初の500万円台突破も、他業界との水準格差は依然大きい
調査は上場小売業277社を対象に、有価証券報告書から平均年間給与を割り出している。2016年度の上場小売業の平均年間給与は503万6000円と、前年の498万9000円から0.9%増となった。前年度からの増加は4年連続となる。また、2010年度に調査を開始して以来、初めて500万円台に乗せた事となり、小売業の待遇改善が進んでいる事が分かる。

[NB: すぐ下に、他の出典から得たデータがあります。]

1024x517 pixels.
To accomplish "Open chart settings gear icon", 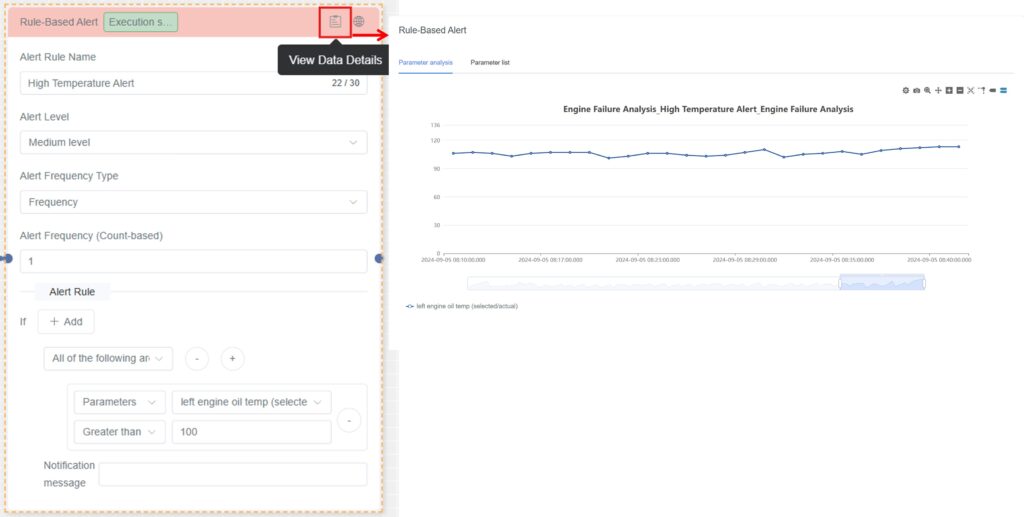I will [906, 90].
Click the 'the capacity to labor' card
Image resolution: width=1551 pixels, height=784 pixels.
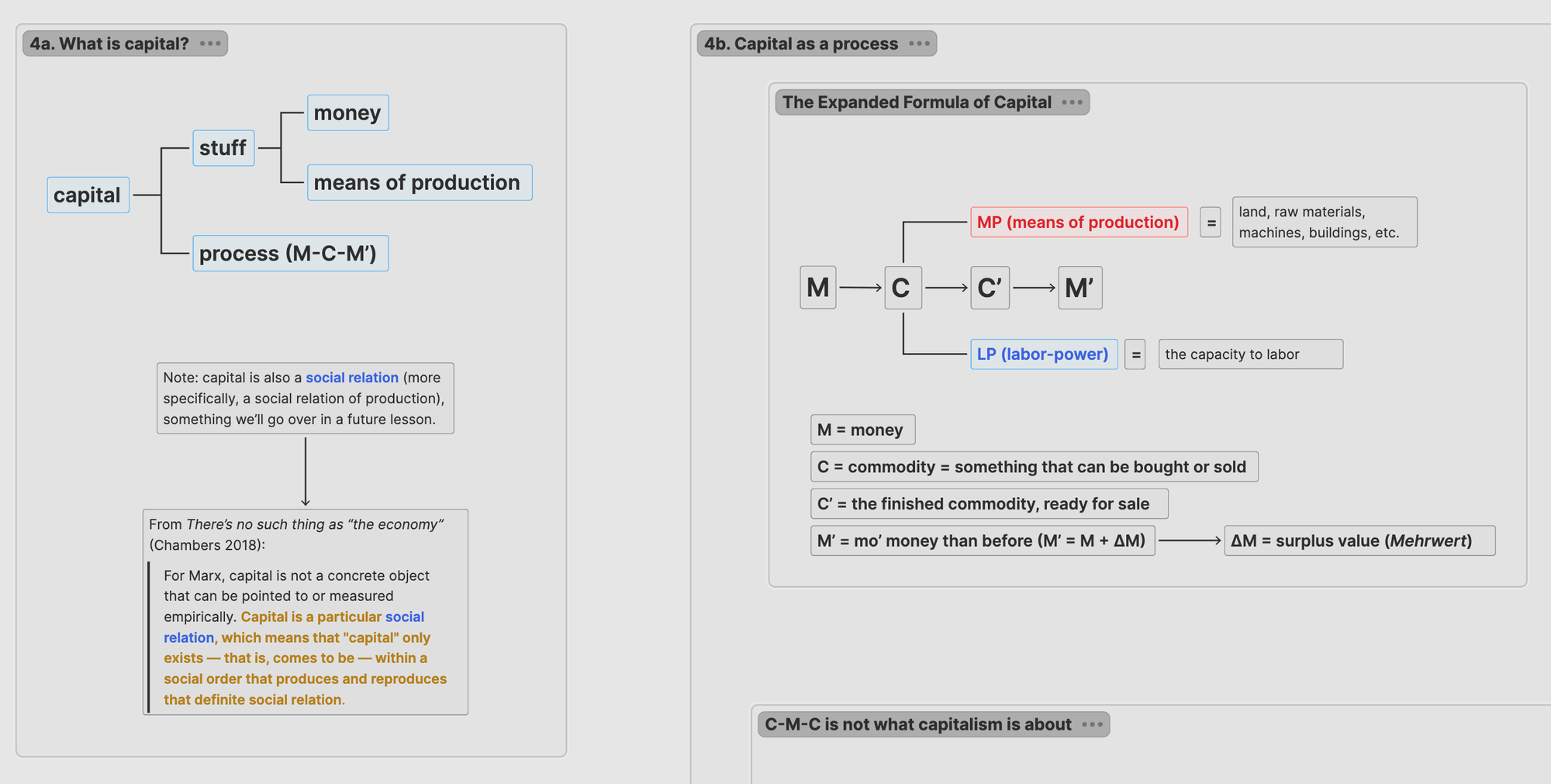click(1250, 354)
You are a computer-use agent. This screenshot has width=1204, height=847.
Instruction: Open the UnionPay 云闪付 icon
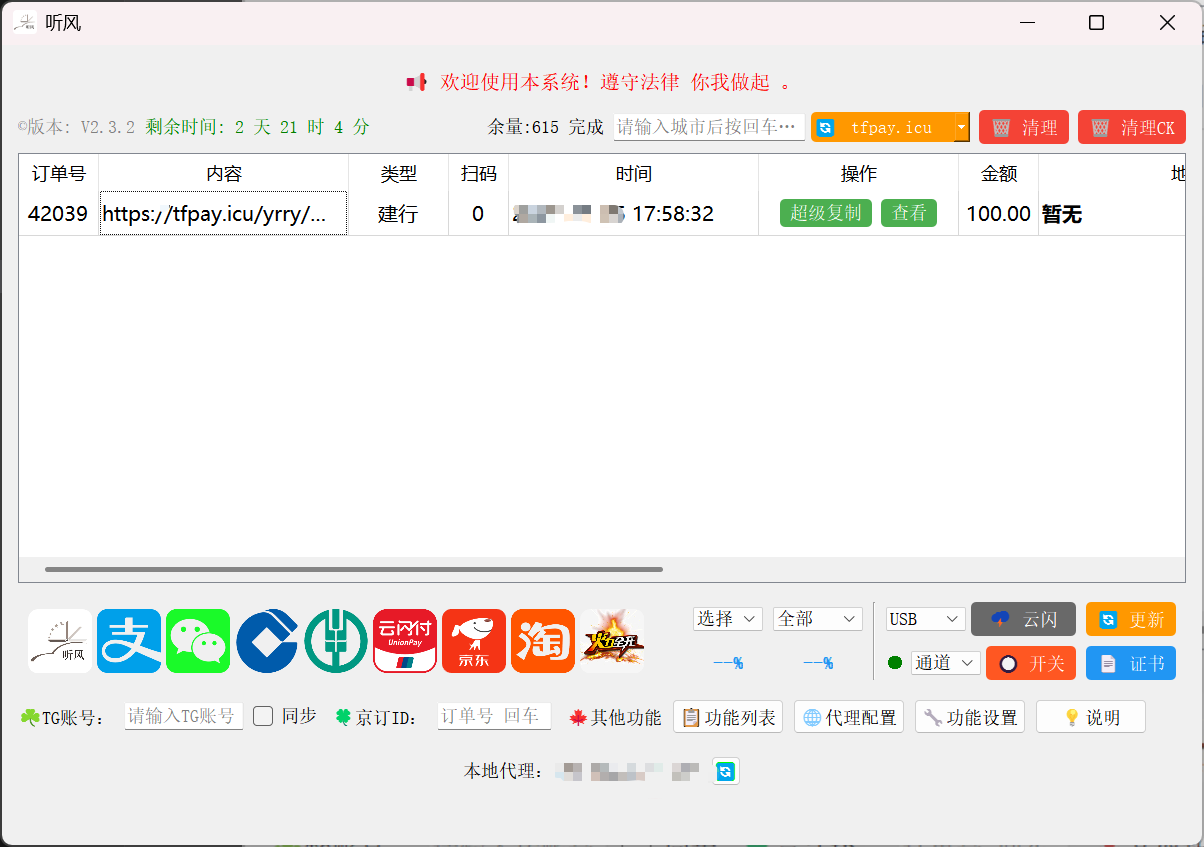click(x=405, y=641)
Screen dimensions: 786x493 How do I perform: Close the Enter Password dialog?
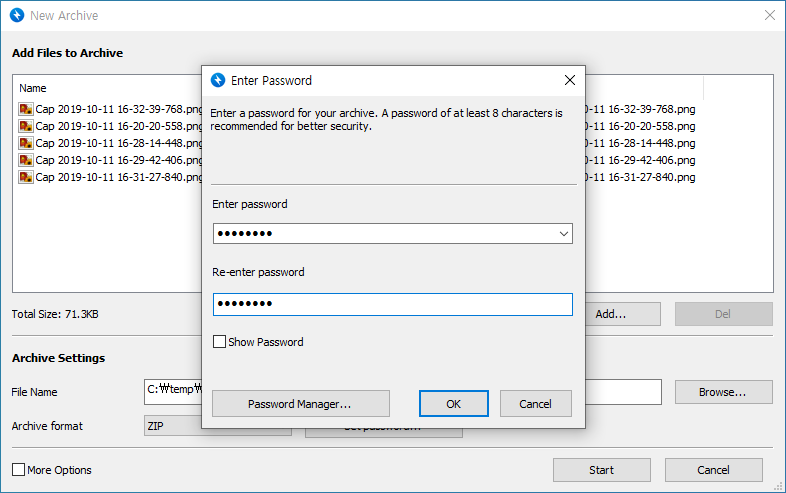tap(569, 80)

調査対象277社の内、前年度より平均給与を伸ばしたのは182社と全体の約3分の2に当たる。減少は91社、横ばいは4社となった。平均給与の増減率は0.0%超~1.0%未満が最も多く、48社となった。2.0%以上~3.0%未満の35社、1.0%以上~2.0%未満の31社がそれに続いた。増加率が10.0%以上の企業も15社あった。一方で減少率が10.0%以上は8社に留まっている。
小売業の年間給与増加は、近年の人手不足の影響が大きくあると見られる。2017年6月の正社員の有効求人倍率は1.01倍となり、2004年の調査開始以来、初めて1倍を超えた。企業は社員の確保を積極的に行う必要に迫られており、そうした流れが待遇改善につながっている。
年間給与の上昇が続く小売業ではあるが、まだ他の業界と比べると給与水準には開きがある。上場企業3044社の平均年間給与は609万8000円となっており、小売業はそれを100万円も下回る水準である。小売業277社の内、500万円未満の企業も157社と半数以上あり、待遇改善はまだ道半ばといった様子である。今後は他業界との人材確保競争が起こる可能性も高く、更なる待遇改善が求められている。